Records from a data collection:

+---+

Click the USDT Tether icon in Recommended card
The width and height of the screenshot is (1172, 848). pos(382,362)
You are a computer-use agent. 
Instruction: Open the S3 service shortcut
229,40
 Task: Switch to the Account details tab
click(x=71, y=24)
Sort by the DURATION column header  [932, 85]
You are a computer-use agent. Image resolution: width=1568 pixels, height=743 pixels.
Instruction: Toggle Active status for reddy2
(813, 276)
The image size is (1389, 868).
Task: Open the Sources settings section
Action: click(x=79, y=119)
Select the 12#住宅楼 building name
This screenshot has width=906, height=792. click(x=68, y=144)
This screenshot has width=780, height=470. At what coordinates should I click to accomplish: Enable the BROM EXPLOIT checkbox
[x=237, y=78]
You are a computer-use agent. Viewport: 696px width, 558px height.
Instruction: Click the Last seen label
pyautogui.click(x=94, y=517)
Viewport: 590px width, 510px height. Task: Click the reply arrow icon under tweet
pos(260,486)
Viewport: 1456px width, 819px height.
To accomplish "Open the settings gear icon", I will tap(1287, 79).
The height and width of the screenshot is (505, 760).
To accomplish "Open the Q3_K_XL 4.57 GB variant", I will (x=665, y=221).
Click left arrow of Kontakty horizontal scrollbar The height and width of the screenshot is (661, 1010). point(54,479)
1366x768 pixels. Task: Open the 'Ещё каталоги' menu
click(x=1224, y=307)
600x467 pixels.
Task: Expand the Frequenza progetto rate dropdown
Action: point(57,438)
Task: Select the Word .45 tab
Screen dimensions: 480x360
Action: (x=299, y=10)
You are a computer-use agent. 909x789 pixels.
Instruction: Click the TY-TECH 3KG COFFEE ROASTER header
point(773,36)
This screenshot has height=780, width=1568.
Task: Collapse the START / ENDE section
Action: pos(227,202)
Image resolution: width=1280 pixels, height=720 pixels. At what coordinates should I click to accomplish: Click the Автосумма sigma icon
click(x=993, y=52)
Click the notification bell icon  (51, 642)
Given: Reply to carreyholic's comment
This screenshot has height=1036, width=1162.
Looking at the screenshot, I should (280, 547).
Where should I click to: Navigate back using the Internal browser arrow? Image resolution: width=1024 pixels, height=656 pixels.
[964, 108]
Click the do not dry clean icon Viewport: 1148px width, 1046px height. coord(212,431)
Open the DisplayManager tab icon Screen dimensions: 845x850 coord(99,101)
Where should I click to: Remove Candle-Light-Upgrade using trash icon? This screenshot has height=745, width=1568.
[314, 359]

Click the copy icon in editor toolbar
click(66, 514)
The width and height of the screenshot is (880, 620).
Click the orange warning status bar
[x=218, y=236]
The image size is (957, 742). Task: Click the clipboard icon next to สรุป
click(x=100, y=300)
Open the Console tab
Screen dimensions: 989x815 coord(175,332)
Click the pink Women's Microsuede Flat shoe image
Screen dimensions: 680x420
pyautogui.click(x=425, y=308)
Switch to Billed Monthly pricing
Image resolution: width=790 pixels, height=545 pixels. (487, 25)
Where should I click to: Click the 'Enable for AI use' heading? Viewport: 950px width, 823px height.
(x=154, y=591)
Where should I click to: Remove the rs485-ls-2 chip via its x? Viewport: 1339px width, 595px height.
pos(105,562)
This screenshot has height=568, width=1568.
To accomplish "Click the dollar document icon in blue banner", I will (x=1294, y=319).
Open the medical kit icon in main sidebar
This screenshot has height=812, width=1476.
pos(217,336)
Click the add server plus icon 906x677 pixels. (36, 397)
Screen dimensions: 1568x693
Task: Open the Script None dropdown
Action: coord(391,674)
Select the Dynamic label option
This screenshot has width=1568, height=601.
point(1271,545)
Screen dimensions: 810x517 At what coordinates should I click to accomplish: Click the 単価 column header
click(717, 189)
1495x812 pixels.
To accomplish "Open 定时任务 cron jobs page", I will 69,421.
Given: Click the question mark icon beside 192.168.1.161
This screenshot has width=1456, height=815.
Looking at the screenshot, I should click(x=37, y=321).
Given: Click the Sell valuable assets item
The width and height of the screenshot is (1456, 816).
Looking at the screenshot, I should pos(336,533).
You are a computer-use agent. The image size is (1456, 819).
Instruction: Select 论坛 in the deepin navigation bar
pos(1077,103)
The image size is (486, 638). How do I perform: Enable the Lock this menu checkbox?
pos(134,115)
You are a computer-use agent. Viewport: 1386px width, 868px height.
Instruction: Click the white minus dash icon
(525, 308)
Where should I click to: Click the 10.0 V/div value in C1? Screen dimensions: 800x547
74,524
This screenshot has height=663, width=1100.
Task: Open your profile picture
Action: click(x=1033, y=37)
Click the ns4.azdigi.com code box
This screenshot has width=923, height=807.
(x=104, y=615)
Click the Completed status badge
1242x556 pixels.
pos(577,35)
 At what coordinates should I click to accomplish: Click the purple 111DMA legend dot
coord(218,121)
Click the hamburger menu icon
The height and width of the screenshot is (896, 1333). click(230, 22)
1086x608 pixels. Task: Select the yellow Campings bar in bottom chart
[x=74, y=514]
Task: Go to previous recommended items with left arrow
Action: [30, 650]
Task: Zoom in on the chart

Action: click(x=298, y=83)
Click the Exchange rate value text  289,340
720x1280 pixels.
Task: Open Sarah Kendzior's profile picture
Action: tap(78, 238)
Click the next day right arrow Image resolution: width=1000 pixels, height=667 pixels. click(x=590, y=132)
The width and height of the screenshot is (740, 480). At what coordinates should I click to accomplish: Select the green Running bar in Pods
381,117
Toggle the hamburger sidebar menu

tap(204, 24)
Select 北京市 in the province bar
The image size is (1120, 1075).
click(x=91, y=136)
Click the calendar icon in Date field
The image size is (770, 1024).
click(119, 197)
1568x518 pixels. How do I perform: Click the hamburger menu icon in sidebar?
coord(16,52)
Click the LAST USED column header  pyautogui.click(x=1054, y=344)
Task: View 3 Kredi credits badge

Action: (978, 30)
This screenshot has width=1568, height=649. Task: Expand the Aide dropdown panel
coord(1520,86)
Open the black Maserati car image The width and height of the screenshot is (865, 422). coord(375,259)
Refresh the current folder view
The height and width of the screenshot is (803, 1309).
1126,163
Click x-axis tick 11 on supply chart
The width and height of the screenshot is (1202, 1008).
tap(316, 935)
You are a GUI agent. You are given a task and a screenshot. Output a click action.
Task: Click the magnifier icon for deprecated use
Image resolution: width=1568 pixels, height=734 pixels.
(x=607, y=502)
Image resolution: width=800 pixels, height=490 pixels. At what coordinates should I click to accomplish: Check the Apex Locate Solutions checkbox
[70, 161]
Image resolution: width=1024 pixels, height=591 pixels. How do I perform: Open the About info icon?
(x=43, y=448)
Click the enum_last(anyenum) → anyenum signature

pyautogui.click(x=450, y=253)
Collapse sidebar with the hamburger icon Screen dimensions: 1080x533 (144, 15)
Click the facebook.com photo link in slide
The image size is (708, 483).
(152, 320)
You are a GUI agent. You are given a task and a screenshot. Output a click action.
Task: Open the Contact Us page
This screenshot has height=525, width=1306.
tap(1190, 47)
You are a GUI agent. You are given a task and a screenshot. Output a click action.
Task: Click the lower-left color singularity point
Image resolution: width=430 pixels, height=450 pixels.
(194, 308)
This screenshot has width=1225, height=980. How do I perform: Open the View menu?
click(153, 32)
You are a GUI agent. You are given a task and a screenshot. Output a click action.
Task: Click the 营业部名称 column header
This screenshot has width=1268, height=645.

+---+

- **YOUR GOAL**
Reproduce all of the material above verbatim, keeping every line unchanged and in its original order.

- **RESPONSE BELOW**
Click the USDT Tether icon in Recommended card
The width and height of the screenshot is (1172, 848). pos(382,362)
You are a computer-use agent. 
Instruction: Open the S3 service shortcut
229,40
 Task: Switch to the Account details tab
click(x=71, y=24)
Sort by the DURATION column header  [932, 85]
You are a computer-use agent. Image resolution: width=1568 pixels, height=743 pixels.
Instruction: Toggle Active status for reddy2
(813, 276)
The image size is (1389, 868).
Task: Open the Sources settings section
Action: click(x=79, y=119)
Select the 12#住宅楼 building name
This screenshot has width=906, height=792. click(x=68, y=144)
This screenshot has width=780, height=470. At what coordinates should I click to accomplish: Enable the BROM EXPLOIT checkbox
[x=237, y=78]
You are a computer-use agent. Viewport: 696px width, 558px height.
Instruction: Click the Last seen label
pyautogui.click(x=94, y=517)
Viewport: 590px width, 510px height. Task: Click the reply arrow icon under tweet
pos(260,486)
Viewport: 1456px width, 819px height.
To accomplish "Open the settings gear icon", I will tap(1287, 79).
The height and width of the screenshot is (505, 760).
To accomplish "Open the Q3_K_XL 4.57 GB variant", I will (x=665, y=221).
Click left arrow of Kontakty horizontal scrollbar The height and width of the screenshot is (661, 1010). point(54,479)
1366x768 pixels. Task: Open the 'Ещё каталоги' menu
click(x=1224, y=307)
600x467 pixels.
Task: Expand the Frequenza progetto rate dropdown
Action: point(57,438)
Task: Select the Word .45 tab
Screen dimensions: 480x360
Action: (x=299, y=10)
You are a computer-use agent. 909x789 pixels.
Instruction: Click the TY-TECH 3KG COFFEE ROASTER header
point(773,36)
This screenshot has height=780, width=1568.
Task: Collapse the START / ENDE section
Action: pos(227,202)
Image resolution: width=1280 pixels, height=720 pixels. At what coordinates should I click to accomplish: Click the Автосумма sigma icon
click(x=993, y=52)
Click the notification bell icon  (51, 642)
Given: Reply to carreyholic's comment
This screenshot has height=1036, width=1162.
Looking at the screenshot, I should (280, 547).
Where should I click to: Navigate back using the Internal browser arrow? Image resolution: width=1024 pixels, height=656 pixels.
[964, 108]
Click the do not dry clean icon Viewport: 1148px width, 1046px height. coord(212,431)
Open the DisplayManager tab icon Screen dimensions: 845x850 coord(99,101)
Where should I click to: Remove Candle-Light-Upgrade using trash icon? This screenshot has height=745, width=1568.
[314, 359]

Click the copy icon in editor toolbar
click(66, 514)
The width and height of the screenshot is (880, 620).
Click the orange warning status bar
[x=218, y=236]
The image size is (957, 742). Task: Click the clipboard icon next to สรุป
click(x=100, y=300)
Open the Console tab
Screen dimensions: 989x815 coord(175,332)
Click the pink Women's Microsuede Flat shoe image
Screen dimensions: 680x420
pyautogui.click(x=425, y=308)
Switch to Billed Monthly pricing
Image resolution: width=790 pixels, height=545 pixels. (487, 25)
Where should I click to: Click the 'Enable for AI use' heading? Viewport: 950px width, 823px height.
(x=154, y=591)
Where should I click to: Remove the rs485-ls-2 chip via its x? Viewport: 1339px width, 595px height.
pos(105,562)
This screenshot has height=568, width=1568.
To accomplish "Click the dollar document icon in blue banner", I will (x=1294, y=319).
Open the medical kit icon in main sidebar
This screenshot has height=812, width=1476.
pos(217,336)
Click the add server plus icon 906x677 pixels. (36, 397)
Screen dimensions: 1568x693
Task: Open the Script None dropdown
Action: coord(391,674)
Select the Dynamic label option
This screenshot has width=1568, height=601.
point(1271,545)
Screen dimensions: 810x517 At what coordinates should I click to accomplish: Click the 単価 column header
click(717, 189)
1495x812 pixels.
To accomplish "Open 定时任务 cron jobs page", I will 69,421.
Given: Click the question mark icon beside 192.168.1.161
This screenshot has width=1456, height=815.
Looking at the screenshot, I should click(x=37, y=321).
Given: Click the Sell valuable assets item
The width and height of the screenshot is (1456, 816).
Looking at the screenshot, I should pos(336,533).
You are a computer-use agent. The image size is (1456, 819).
Instruction: Select 论坛 in the deepin navigation bar
pos(1077,103)
The image size is (486, 638). How do I perform: Enable the Lock this menu checkbox?
pos(134,115)
You are a computer-use agent. Viewport: 1386px width, 868px height.
Instruction: Click the white minus dash icon
(525, 308)
Where should I click to: Click the 10.0 V/div value in C1? Screen dimensions: 800x547
74,524
This screenshot has height=663, width=1100.
Task: Open your profile picture
Action: click(x=1033, y=37)
Click the ns4.azdigi.com code box
This screenshot has width=923, height=807.
(x=104, y=615)
Click the Completed status badge
1242x556 pixels.
pos(577,35)
 At what coordinates should I click to accomplish: Click the purple 111DMA legend dot
coord(218,121)
Click the hamburger menu icon
The height and width of the screenshot is (896, 1333). click(230, 22)
1086x608 pixels. Task: Select the yellow Campings bar in bottom chart
[x=74, y=514]
Task: Go to previous recommended items with left arrow
Action: [30, 650]
Task: Zoom in on the chart

Action: click(x=298, y=83)
Click the Exchange rate value text  289,340
720x1280 pixels.
Task: Open Sarah Kendzior's profile picture
Action: tap(78, 238)
Click the next day right arrow Image resolution: width=1000 pixels, height=667 pixels. click(x=590, y=132)
The width and height of the screenshot is (740, 480). At what coordinates should I click to accomplish: Select the green Running bar in Pods
381,117
Toggle the hamburger sidebar menu

tap(204, 24)
Select 北京市 in the province bar
The image size is (1120, 1075).
click(x=91, y=136)
Click the calendar icon in Date field
The image size is (770, 1024).
click(119, 197)
1568x518 pixels. How do I perform: Click the hamburger menu icon in sidebar?
coord(16,52)
Click the LAST USED column header  pyautogui.click(x=1054, y=344)
Task: View 3 Kredi credits badge

Action: (978, 30)
This screenshot has width=1568, height=649. Task: Expand the Aide dropdown panel
coord(1520,86)
Open the black Maserati car image The width and height of the screenshot is (865, 422). coord(375,259)
Refresh the current folder view
The height and width of the screenshot is (803, 1309).
1126,163
Click x-axis tick 11 on supply chart
The width and height of the screenshot is (1202, 1008).
tap(316, 935)
You are a GUI agent. You are given a task and a screenshot. Output a click action.
Task: Click the magnifier icon for deprecated use
Image resolution: width=1568 pixels, height=734 pixels.
(x=607, y=502)
Image resolution: width=800 pixels, height=490 pixels. At what coordinates should I click to accomplish: Check the Apex Locate Solutions checkbox
[70, 161]
Image resolution: width=1024 pixels, height=591 pixels. How do I perform: Open the About info icon?
(x=43, y=448)
Click the enum_last(anyenum) → anyenum signature

pyautogui.click(x=450, y=253)
Collapse sidebar with the hamburger icon Screen dimensions: 1080x533 (144, 15)
Click the facebook.com photo link in slide
The image size is (708, 483).
(152, 320)
You are a GUI agent. You are given a task and a screenshot. Output a click action.
Task: Open the Contact Us page
This screenshot has height=525, width=1306.
tap(1190, 47)
You are a GUI agent. You are given a task and a screenshot. Output a click action.
Task: Click the lower-left color singularity point
Image resolution: width=430 pixels, height=450 pixels.
(194, 308)
This screenshot has width=1225, height=980. How do I perform: Open the View menu?
click(153, 32)
You are a GUI agent. You are given a task and a screenshot. Output a click action.
Task: Click the 营业部名称 column header
This screenshot has width=1268, height=645.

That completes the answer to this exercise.